(THE REQUEST)
Could you arrange the data as a Markdown table with the columns "Row" and "Content", starting at the line that contains "Where should I click to: Select" and ending at the end of the data? Skip blank lines and leave out the pictures.

(RECORDS SUPPLIED)
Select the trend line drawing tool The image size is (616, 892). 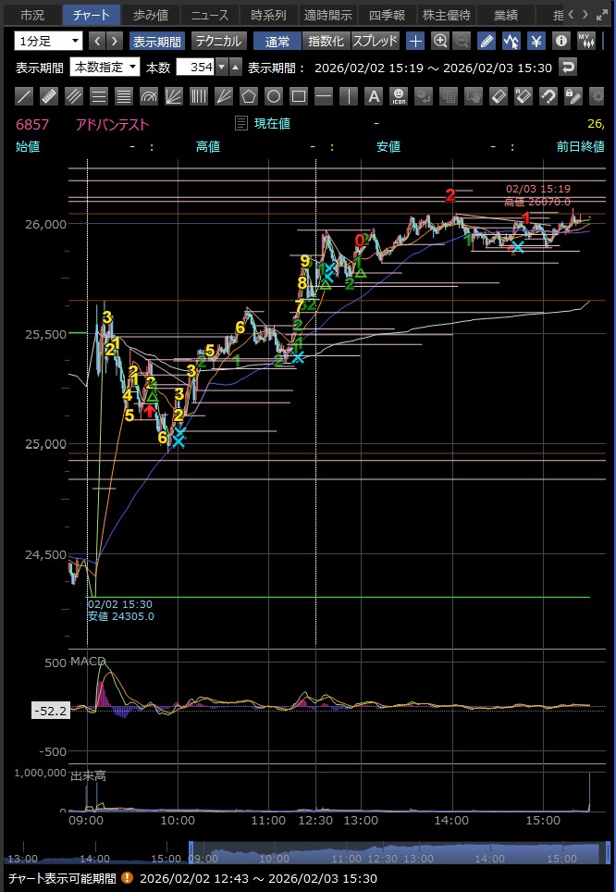pyautogui.click(x=25, y=96)
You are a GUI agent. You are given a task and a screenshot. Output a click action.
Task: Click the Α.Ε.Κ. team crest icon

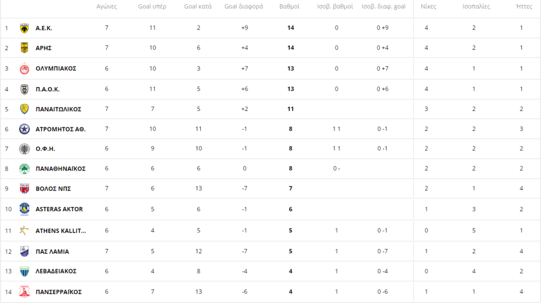(x=24, y=29)
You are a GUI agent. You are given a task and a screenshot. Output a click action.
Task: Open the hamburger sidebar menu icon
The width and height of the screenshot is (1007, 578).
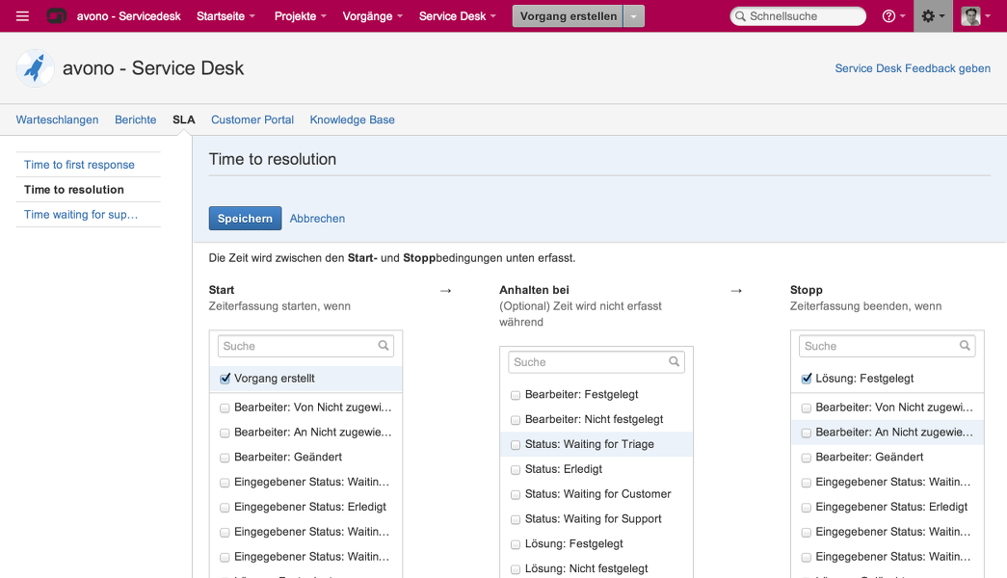pos(22,16)
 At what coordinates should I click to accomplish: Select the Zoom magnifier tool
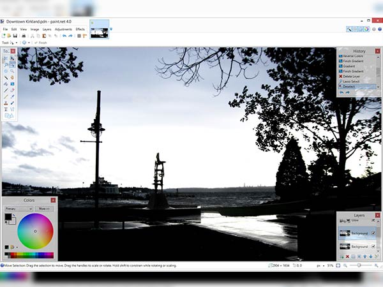coord(12,71)
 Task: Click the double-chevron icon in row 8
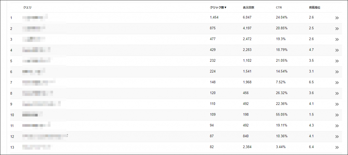(x=337, y=93)
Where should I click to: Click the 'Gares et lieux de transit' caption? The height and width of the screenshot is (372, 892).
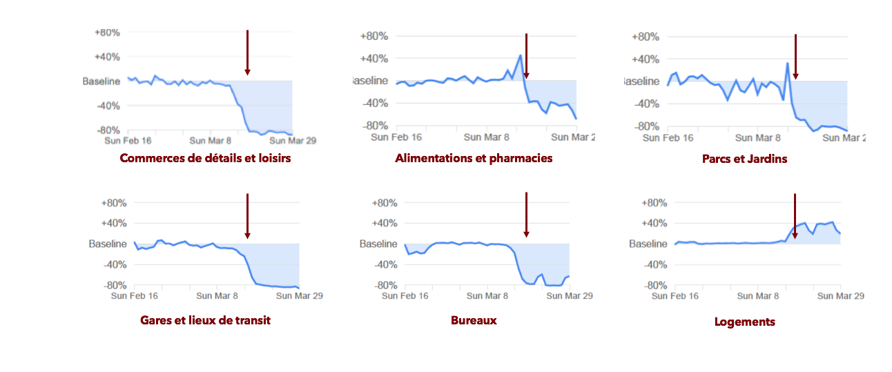tap(205, 320)
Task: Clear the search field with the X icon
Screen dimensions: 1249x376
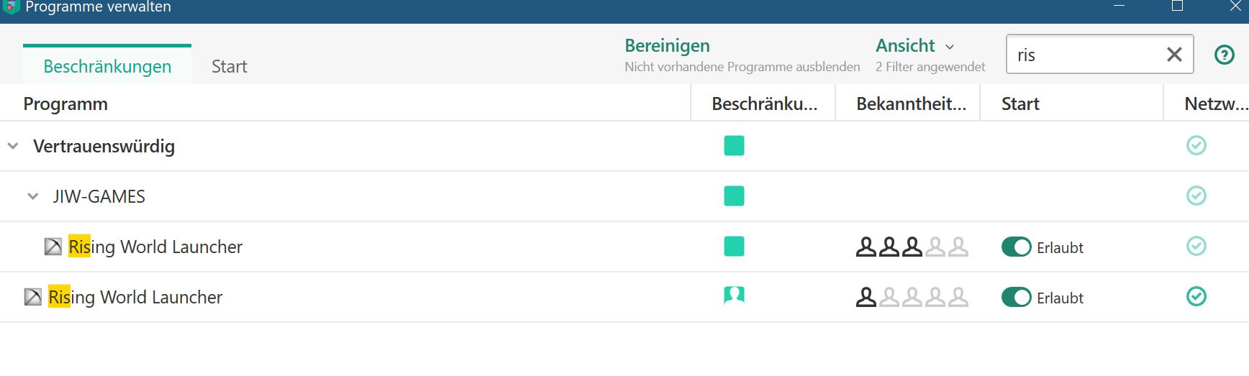Action: (x=1173, y=55)
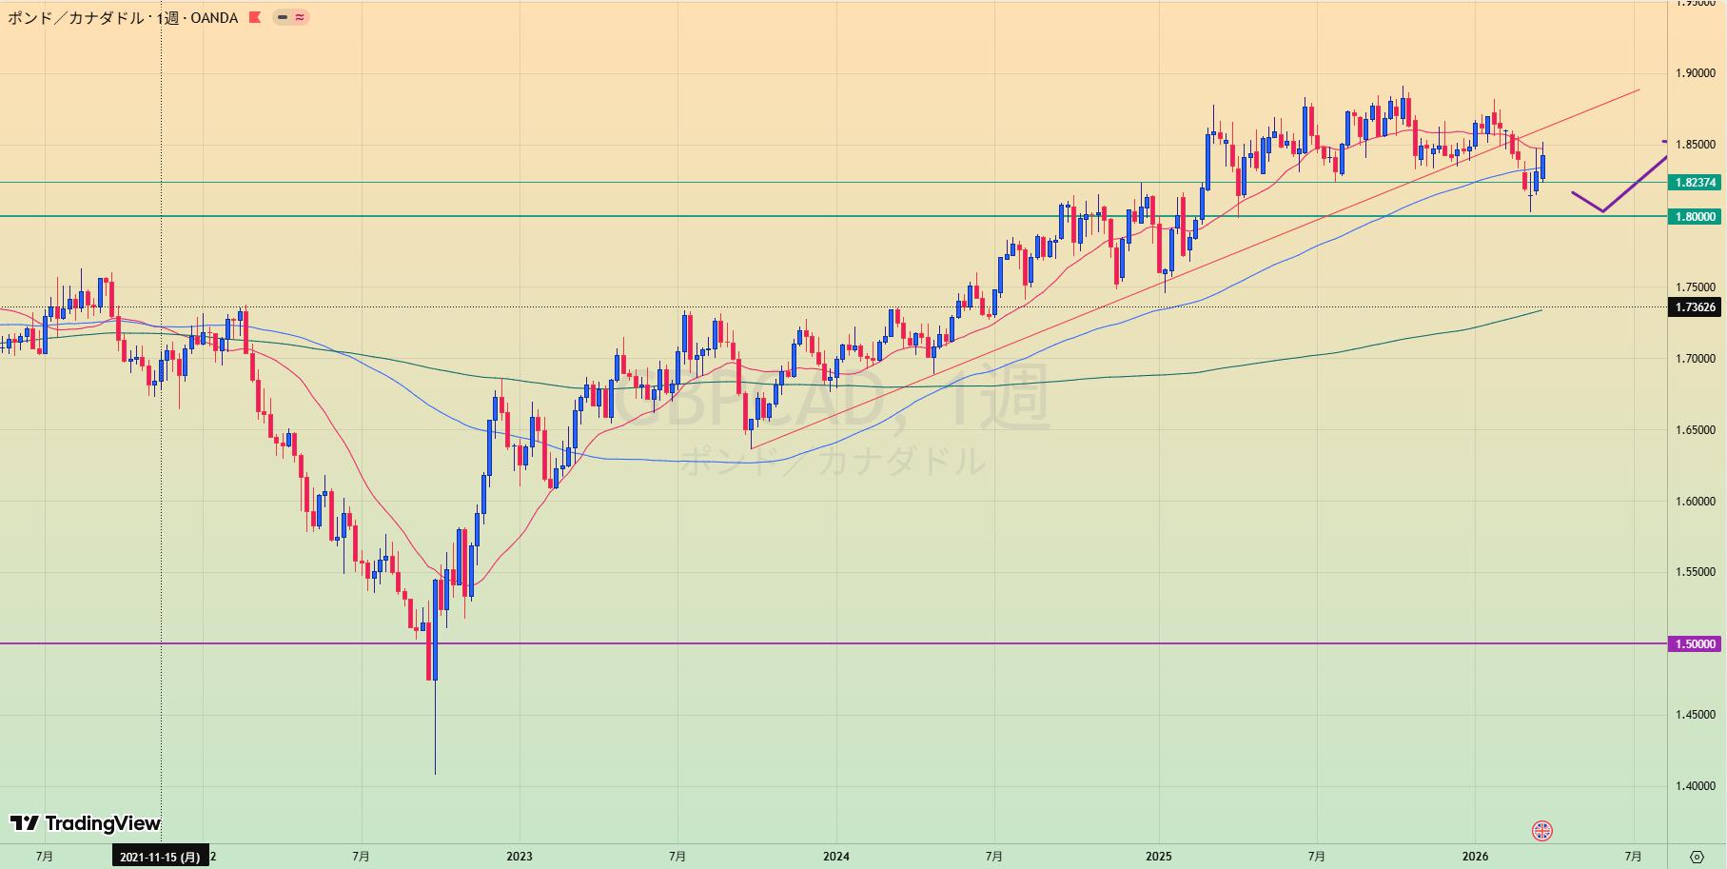Viewport: 1727px width, 869px height.
Task: Click the ポンド／カナダドル symbol title
Action: click(75, 18)
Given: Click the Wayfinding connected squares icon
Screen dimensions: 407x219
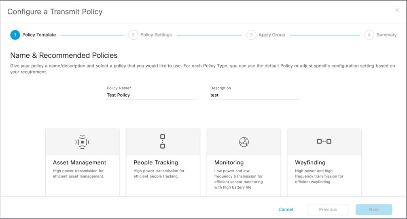Looking at the screenshot, I should click(x=324, y=141).
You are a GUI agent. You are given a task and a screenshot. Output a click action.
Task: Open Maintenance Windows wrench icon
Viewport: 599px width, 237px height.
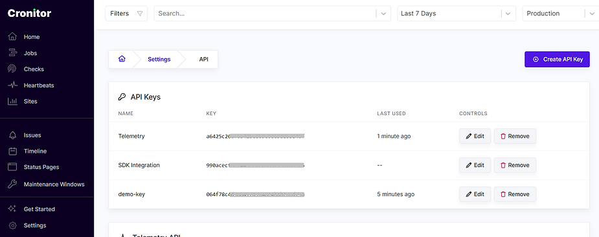(x=12, y=185)
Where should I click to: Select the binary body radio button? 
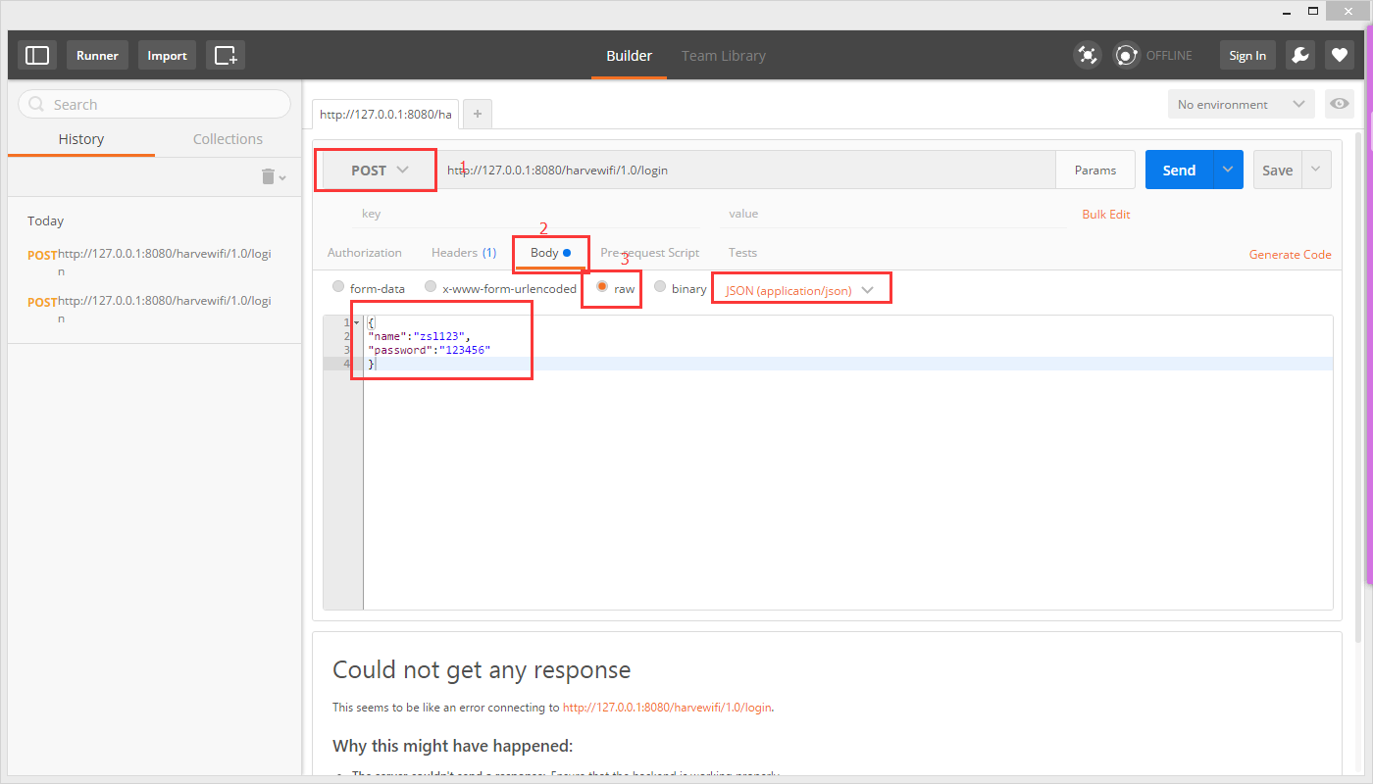tap(660, 288)
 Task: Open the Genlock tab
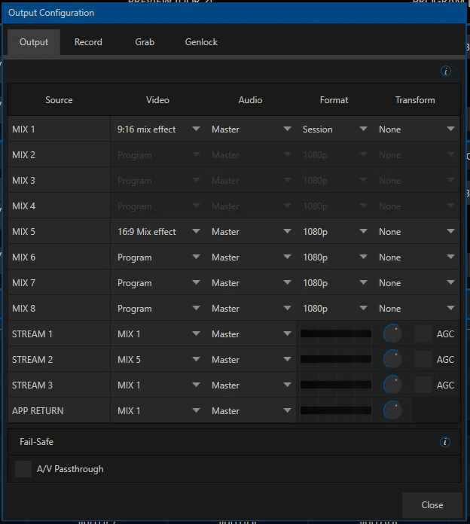[201, 42]
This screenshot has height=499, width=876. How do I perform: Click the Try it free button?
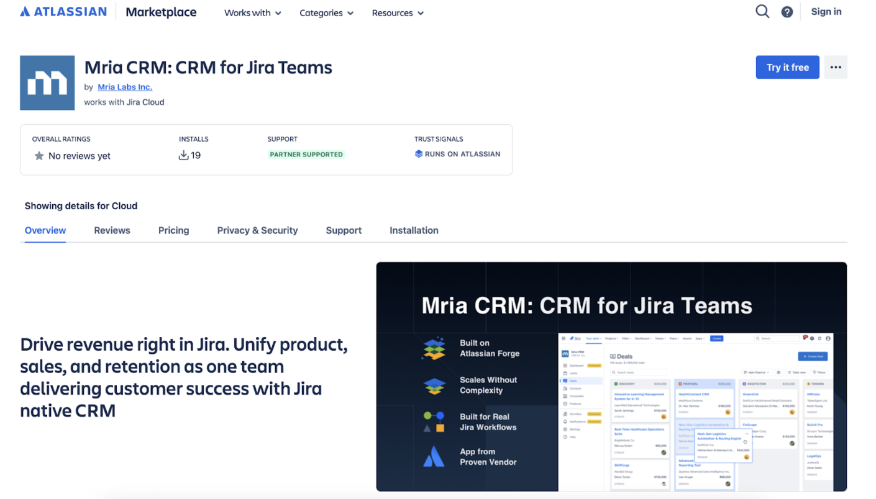pos(788,67)
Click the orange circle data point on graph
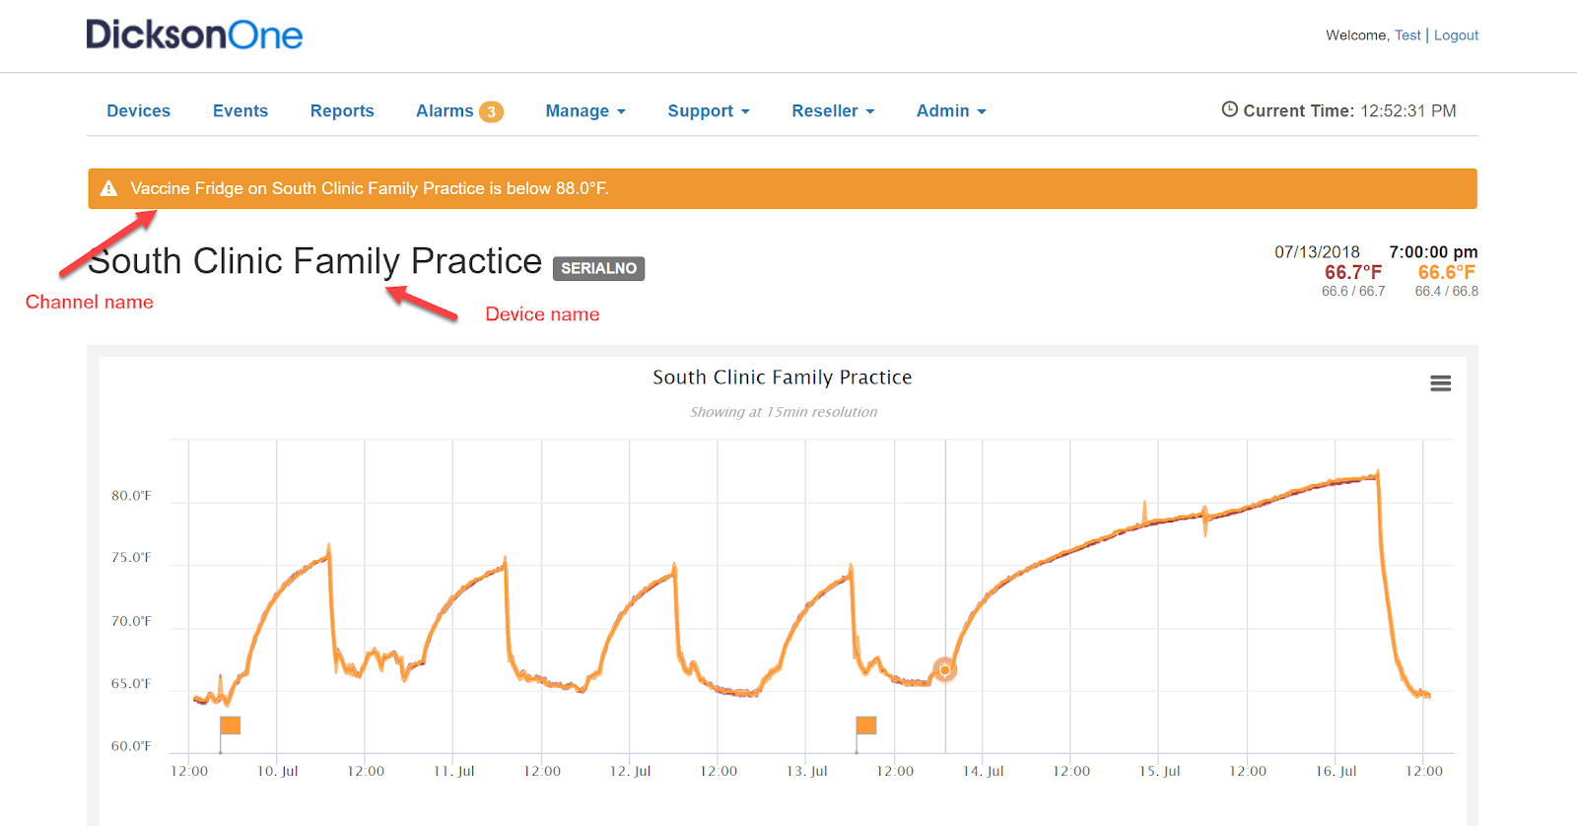This screenshot has height=826, width=1577. (944, 670)
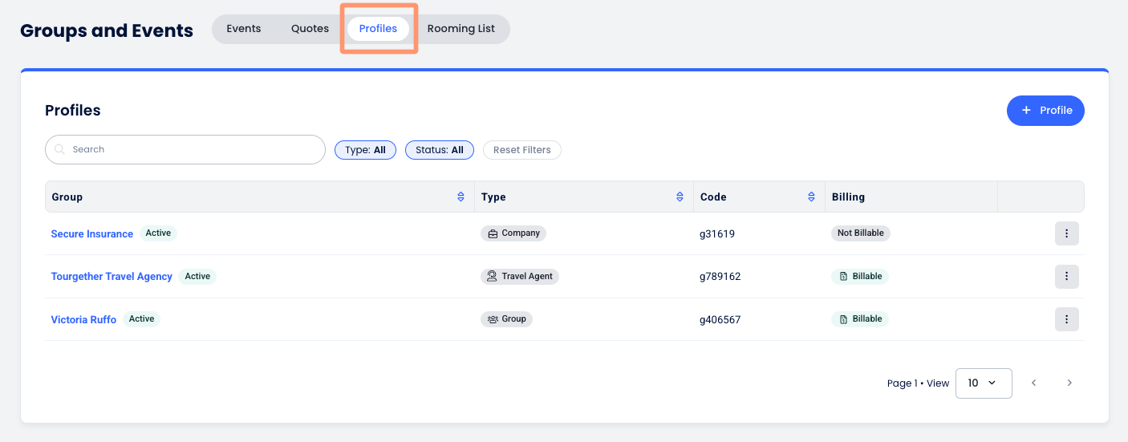This screenshot has height=442, width=1128.
Task: Click the Reset Filters button
Action: click(x=521, y=150)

(EXERCISE RESULT)
| Row | Content |
|---|---|
| 1 | Where should I click to: Select the binary body radio button?  |
| 2 | tap(660, 288) |
| 3 |  Task: Open the Genlock tab |
| 4 | [201, 42] |
| 5 | This screenshot has height=499, width=876. How do I perform: Click the Try it free button? |
| 6 | pos(788,67) |
| 7 | Click the orange circle data point on graph |
| 8 | This screenshot has height=826, width=1577. (944, 670) |
| 9 | This screenshot has height=442, width=1128. |
| 10 | Task: Click the Reset Filters button |
| 11 | Action: click(x=521, y=150) |